▶ **Collection entries**:

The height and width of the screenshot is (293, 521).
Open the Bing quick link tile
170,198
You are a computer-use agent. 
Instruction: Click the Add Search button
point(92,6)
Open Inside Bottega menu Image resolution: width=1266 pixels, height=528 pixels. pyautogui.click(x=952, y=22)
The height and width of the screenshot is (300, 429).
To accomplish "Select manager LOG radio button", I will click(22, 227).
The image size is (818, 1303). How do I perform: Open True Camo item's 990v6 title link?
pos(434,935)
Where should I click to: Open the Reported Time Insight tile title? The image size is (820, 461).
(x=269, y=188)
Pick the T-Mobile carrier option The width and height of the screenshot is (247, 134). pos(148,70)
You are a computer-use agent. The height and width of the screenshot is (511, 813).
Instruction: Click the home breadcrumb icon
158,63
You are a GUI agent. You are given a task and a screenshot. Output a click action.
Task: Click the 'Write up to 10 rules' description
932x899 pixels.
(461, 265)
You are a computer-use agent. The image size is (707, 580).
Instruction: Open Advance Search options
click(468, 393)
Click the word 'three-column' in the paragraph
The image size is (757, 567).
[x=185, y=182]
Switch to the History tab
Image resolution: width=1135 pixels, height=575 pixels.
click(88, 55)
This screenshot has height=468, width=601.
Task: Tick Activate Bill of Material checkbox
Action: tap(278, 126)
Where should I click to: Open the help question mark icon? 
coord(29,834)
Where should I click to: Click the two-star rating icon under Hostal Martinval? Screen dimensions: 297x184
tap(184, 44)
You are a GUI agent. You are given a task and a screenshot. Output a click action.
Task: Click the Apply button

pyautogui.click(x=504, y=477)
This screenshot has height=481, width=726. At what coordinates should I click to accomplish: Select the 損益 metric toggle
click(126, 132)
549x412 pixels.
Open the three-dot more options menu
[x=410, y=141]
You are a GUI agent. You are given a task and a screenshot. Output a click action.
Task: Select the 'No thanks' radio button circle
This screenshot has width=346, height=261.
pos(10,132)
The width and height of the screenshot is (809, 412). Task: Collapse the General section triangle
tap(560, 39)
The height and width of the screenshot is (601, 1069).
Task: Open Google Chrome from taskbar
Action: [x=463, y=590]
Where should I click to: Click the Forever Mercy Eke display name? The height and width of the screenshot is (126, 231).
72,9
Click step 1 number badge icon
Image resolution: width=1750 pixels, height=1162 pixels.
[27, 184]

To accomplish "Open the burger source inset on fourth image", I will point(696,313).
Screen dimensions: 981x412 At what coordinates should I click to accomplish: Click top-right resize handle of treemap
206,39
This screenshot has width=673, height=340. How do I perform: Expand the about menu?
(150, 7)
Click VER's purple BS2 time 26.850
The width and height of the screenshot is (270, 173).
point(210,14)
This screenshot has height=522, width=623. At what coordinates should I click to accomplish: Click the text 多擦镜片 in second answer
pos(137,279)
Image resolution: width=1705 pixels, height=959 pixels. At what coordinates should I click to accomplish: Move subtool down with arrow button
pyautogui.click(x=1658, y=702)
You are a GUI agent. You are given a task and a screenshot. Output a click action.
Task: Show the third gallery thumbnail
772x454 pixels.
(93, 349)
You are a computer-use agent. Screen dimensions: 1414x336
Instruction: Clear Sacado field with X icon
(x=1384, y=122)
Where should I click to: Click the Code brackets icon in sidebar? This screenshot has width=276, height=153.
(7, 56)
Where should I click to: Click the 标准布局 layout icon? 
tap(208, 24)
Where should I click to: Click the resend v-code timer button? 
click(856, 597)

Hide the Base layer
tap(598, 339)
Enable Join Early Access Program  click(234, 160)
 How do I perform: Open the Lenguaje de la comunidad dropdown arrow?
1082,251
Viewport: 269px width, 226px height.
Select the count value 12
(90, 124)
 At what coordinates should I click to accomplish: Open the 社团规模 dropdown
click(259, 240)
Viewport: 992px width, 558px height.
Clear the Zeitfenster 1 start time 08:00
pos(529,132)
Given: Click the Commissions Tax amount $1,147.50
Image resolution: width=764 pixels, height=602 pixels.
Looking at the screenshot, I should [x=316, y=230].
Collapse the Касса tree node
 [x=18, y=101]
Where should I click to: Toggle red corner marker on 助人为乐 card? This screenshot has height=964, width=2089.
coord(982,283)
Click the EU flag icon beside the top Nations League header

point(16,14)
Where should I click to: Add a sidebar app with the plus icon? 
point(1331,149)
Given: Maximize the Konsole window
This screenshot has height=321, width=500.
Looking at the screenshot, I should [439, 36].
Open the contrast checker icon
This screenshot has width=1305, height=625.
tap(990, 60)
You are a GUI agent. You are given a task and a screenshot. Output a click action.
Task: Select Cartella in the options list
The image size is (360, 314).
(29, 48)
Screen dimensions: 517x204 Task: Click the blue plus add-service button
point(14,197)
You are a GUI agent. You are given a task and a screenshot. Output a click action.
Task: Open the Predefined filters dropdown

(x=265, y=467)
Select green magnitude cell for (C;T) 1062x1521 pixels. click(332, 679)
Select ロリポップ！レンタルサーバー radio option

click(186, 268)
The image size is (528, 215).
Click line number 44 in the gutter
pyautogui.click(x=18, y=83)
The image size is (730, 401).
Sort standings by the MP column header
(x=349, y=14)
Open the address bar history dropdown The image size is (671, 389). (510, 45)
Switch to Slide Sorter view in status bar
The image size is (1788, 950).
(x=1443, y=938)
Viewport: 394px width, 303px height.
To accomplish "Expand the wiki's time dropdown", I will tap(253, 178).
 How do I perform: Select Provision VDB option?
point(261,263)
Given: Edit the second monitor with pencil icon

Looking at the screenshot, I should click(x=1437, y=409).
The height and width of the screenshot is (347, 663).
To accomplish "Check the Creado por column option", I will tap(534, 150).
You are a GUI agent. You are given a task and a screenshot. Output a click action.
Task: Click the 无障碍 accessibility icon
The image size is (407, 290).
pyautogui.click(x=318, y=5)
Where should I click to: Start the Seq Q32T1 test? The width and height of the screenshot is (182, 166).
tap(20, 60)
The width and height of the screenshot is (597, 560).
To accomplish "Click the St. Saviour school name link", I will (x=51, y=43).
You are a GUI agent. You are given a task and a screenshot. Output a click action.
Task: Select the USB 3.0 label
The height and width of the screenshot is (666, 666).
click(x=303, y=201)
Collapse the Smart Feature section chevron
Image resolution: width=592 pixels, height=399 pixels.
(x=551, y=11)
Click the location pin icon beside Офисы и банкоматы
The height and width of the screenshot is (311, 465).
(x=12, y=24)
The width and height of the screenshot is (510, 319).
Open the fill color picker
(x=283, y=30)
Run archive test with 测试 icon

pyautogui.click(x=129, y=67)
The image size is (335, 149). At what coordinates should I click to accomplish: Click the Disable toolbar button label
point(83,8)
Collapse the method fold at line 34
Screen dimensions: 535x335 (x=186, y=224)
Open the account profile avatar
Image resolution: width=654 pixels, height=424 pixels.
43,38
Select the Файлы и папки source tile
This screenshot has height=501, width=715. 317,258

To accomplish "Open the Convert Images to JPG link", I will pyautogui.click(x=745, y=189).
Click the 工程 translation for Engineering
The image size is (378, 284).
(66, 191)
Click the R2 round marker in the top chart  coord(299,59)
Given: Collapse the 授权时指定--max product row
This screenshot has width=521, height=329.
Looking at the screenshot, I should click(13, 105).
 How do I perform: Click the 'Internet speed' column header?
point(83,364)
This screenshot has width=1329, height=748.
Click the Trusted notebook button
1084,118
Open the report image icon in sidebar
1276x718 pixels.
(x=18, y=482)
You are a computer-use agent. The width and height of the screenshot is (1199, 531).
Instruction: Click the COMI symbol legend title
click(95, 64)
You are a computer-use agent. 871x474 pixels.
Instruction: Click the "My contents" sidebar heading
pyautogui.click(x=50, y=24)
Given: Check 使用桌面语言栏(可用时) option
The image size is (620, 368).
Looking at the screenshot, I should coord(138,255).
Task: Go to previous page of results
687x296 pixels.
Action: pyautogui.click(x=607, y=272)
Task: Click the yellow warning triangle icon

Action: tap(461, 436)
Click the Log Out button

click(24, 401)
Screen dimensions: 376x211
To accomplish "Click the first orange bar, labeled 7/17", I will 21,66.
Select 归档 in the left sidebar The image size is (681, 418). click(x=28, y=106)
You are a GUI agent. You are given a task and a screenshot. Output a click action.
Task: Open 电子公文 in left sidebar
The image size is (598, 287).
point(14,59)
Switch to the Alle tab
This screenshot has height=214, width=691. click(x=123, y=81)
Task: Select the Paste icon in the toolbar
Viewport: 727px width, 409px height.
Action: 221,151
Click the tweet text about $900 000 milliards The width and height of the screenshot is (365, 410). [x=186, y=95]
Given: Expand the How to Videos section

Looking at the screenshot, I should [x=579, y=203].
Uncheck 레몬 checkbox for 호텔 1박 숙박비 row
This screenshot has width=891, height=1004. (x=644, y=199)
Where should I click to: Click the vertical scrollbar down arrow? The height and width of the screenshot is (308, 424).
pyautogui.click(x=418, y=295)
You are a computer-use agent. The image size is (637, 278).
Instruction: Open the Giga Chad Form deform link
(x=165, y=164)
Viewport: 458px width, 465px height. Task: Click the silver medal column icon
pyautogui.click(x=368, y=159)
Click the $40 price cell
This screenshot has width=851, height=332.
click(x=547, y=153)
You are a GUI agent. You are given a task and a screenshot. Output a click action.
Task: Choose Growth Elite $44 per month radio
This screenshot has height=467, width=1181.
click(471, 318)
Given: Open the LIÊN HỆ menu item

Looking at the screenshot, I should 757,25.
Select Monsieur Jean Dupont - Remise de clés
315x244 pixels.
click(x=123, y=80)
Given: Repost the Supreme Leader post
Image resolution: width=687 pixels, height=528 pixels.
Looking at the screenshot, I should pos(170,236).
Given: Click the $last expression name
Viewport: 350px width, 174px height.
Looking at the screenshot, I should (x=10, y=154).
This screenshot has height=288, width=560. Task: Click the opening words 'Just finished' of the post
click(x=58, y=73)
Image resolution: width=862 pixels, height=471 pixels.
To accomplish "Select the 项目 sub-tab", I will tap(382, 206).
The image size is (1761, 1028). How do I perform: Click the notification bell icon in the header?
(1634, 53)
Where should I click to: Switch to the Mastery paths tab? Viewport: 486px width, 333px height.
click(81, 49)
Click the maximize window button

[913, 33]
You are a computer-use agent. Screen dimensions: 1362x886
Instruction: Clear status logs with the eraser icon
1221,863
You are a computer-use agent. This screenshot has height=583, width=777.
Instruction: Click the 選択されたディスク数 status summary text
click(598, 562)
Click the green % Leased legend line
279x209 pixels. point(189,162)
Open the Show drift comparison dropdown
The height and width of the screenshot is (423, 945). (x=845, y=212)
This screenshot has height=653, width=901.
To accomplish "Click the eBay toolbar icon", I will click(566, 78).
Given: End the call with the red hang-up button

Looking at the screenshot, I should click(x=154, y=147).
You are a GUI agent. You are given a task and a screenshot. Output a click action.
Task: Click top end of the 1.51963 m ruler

▶ **Do this**: Copy the records verbatim, beginning at the line that contains "The image size is (528, 215)." and stopping after the line that contains "(x=349, y=14)".

▶ **Result for this task**:
The image size is (528, 215).
Click line number 44 in the gutter
pyautogui.click(x=18, y=83)
The image size is (730, 401).
Sort standings by the MP column header
(x=349, y=14)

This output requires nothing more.